**EXERCISE DESCRIPTION:** Note each line of the entries that includes "computer". Then copy those lines.

[Pixel coordinate grounding data]
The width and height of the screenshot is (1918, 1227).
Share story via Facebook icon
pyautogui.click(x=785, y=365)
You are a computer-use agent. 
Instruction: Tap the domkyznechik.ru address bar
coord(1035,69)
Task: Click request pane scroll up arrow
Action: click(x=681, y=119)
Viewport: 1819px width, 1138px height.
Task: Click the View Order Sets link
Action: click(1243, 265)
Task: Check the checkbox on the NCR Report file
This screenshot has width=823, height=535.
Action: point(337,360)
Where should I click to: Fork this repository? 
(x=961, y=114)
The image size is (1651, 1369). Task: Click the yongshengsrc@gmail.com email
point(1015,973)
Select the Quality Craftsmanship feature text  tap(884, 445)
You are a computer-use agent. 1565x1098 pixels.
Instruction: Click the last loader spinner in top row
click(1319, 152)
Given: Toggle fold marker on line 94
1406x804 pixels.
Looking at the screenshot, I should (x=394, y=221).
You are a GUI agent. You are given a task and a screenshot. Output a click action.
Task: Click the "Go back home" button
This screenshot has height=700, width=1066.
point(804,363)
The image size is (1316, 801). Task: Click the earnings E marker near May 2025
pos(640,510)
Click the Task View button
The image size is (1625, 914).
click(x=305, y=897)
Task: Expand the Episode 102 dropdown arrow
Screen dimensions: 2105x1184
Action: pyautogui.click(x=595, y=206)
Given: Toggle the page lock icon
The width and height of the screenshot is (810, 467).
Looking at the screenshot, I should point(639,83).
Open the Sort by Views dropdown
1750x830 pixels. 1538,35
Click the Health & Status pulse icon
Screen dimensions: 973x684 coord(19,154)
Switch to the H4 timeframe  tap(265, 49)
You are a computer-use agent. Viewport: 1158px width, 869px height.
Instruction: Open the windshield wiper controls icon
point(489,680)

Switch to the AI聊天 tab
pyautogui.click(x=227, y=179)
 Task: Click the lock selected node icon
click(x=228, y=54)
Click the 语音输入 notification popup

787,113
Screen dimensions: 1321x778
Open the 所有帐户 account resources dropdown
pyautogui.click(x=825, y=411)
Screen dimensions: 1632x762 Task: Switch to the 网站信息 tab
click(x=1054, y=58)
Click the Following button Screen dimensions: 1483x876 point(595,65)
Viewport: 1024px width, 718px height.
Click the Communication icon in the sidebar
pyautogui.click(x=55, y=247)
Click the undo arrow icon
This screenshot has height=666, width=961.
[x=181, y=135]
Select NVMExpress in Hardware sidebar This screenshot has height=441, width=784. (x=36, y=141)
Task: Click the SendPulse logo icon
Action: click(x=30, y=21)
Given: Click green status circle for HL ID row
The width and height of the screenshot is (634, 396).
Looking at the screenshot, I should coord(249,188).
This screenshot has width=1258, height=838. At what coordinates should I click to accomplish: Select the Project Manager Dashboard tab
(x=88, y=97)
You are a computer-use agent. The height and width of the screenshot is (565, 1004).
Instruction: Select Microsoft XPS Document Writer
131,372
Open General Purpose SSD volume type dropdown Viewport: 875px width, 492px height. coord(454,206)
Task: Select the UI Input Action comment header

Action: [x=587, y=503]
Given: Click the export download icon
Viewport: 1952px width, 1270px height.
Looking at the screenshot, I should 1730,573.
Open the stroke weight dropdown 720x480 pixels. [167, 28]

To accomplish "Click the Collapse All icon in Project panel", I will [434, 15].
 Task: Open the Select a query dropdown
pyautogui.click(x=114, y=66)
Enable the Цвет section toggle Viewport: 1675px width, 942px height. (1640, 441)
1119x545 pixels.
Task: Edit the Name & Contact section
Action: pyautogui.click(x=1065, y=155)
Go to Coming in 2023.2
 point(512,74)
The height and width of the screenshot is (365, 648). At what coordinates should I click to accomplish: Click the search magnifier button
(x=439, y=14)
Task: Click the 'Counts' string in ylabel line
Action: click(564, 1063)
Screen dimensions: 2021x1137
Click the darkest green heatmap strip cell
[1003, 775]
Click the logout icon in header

**TASK SOLUTION:**
You are a computer-use agent. 
You are a computer-use agent. 1565x1098 pixels.
You are a computer-use agent. Viewport: 1158px width, 869px height.
You are a computer-use agent. The height and width of the screenshot is (565, 1004).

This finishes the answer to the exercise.